Lista de tarefas
**A)** De acordo com o trecho sobre a denúncia contra a Prevent, a partir de quanto tempo de internação o suposto protocolo previa reduzir o fornecimento de oxigênio?
**B)** Enumere os três propósitos que o trecho sobre a denúncia contra a Prevent atribui à redução do fornecimento de oxigênio.

Trecho selecionado
- - - - -
Um novo elemento, que não consta do dossiê, causou espanto entre os senadores e repercutiu na imprensa nacional e internacional. Segundo Morato, uma das denúncias dá conta de que, repetindo a máxima “óbito também é alta”, a direção da Prevent teria orientado a adoção de um “protocolo de tratamento paliativo” com redução do fornecimento de oxigênio para pessoas internadas há mais de 14 dias. A intenção – que não tem nada a ver com os importantíssimos cuidados paliativos de verdade –  seria induzir a morte de pacientes para liberar leitos e reduzir custos. A advogada, no entanto, solicitou à CPI que essa denúncia fosse averiguada, já que a teria recebido após a conclusão do dossiê, através de um médico que a procurou por mensagem de WhatsApp.
- - - - -
Registros armazenados
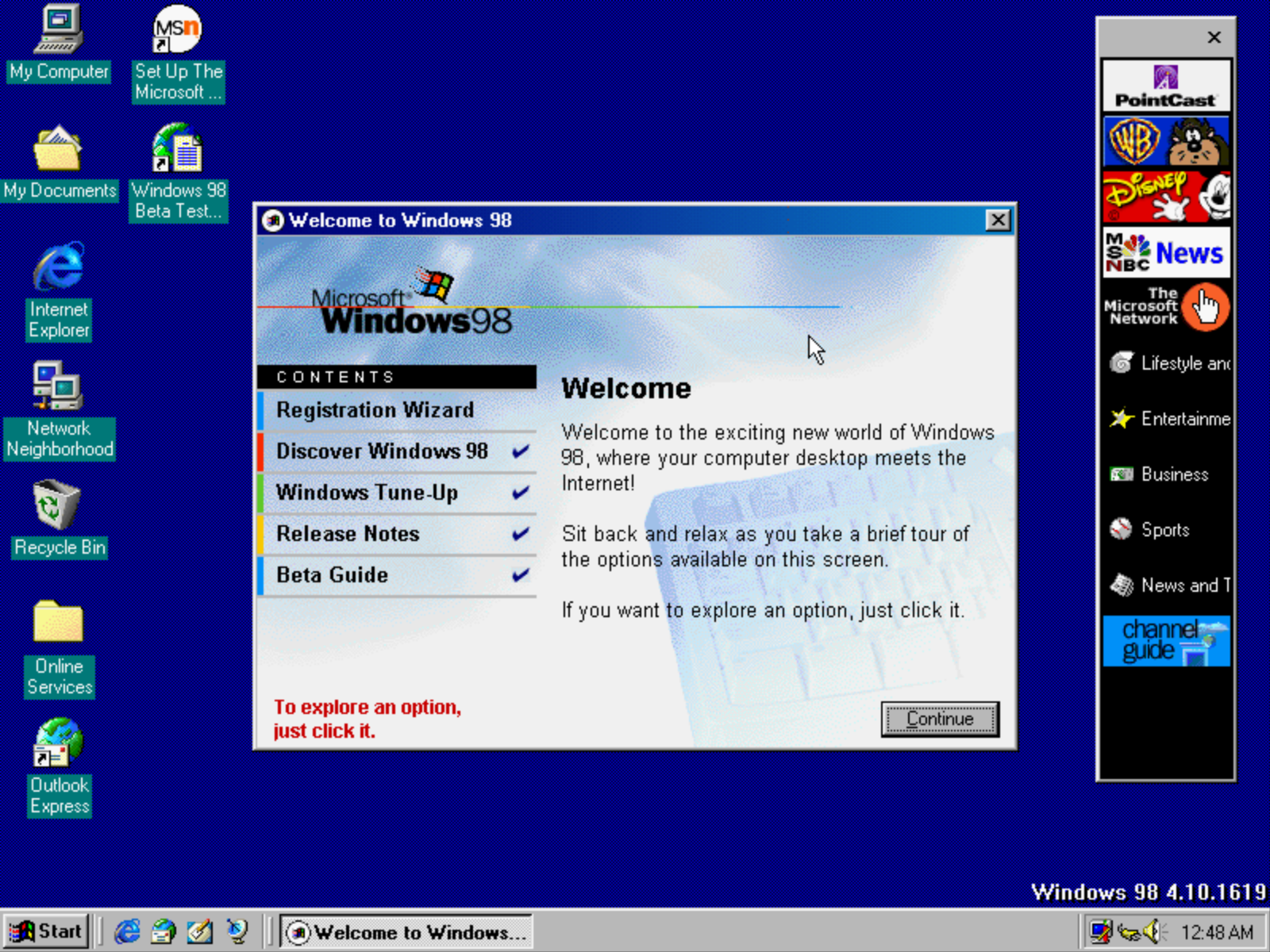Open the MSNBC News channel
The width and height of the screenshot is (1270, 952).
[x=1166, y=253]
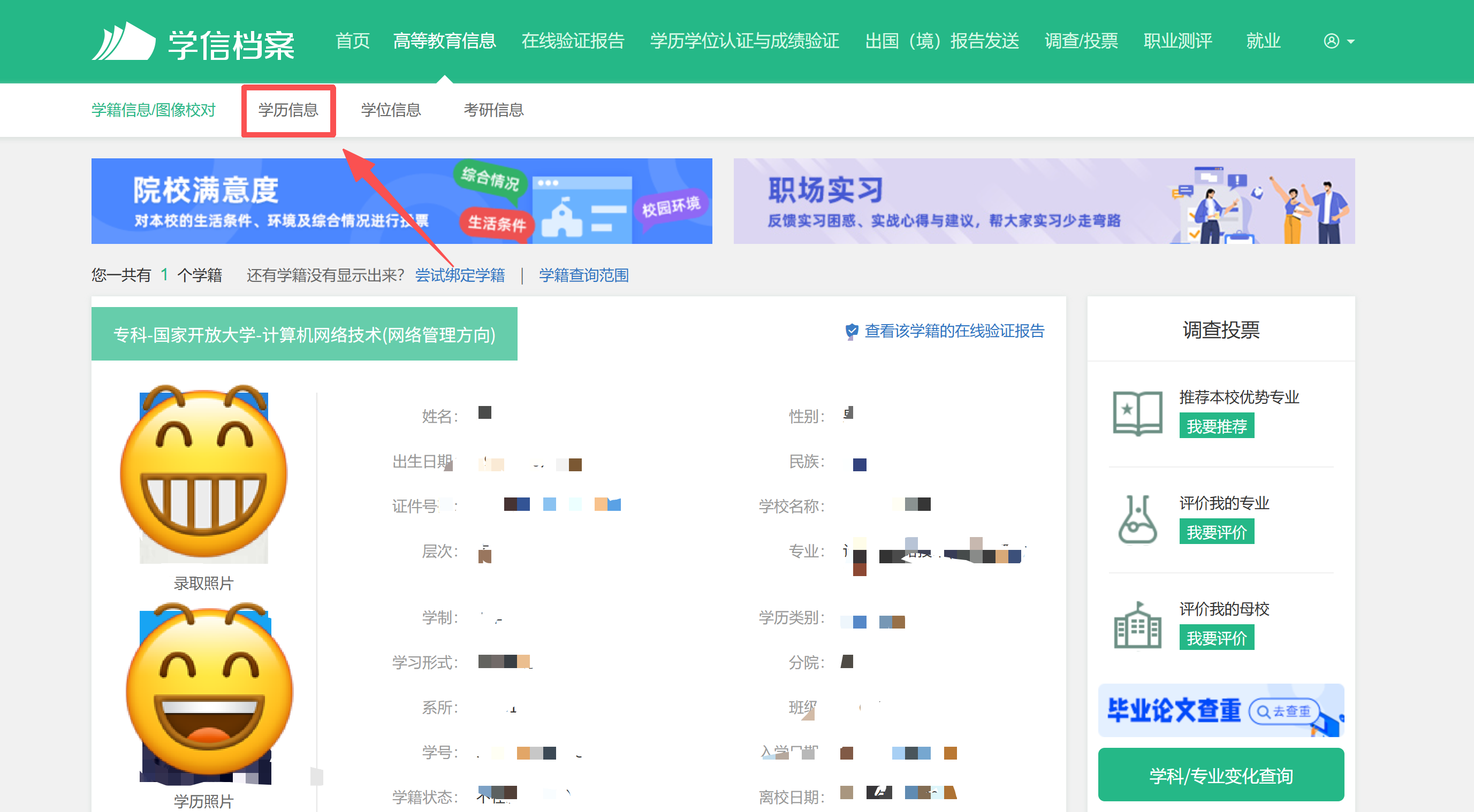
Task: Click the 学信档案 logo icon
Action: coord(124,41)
- - - - -
Soluções
**A)** A partir de mais de 14 dias de internação.

**B)**
- Induzir a morte de pacientes
- Liberar leitos
- Reduzir custos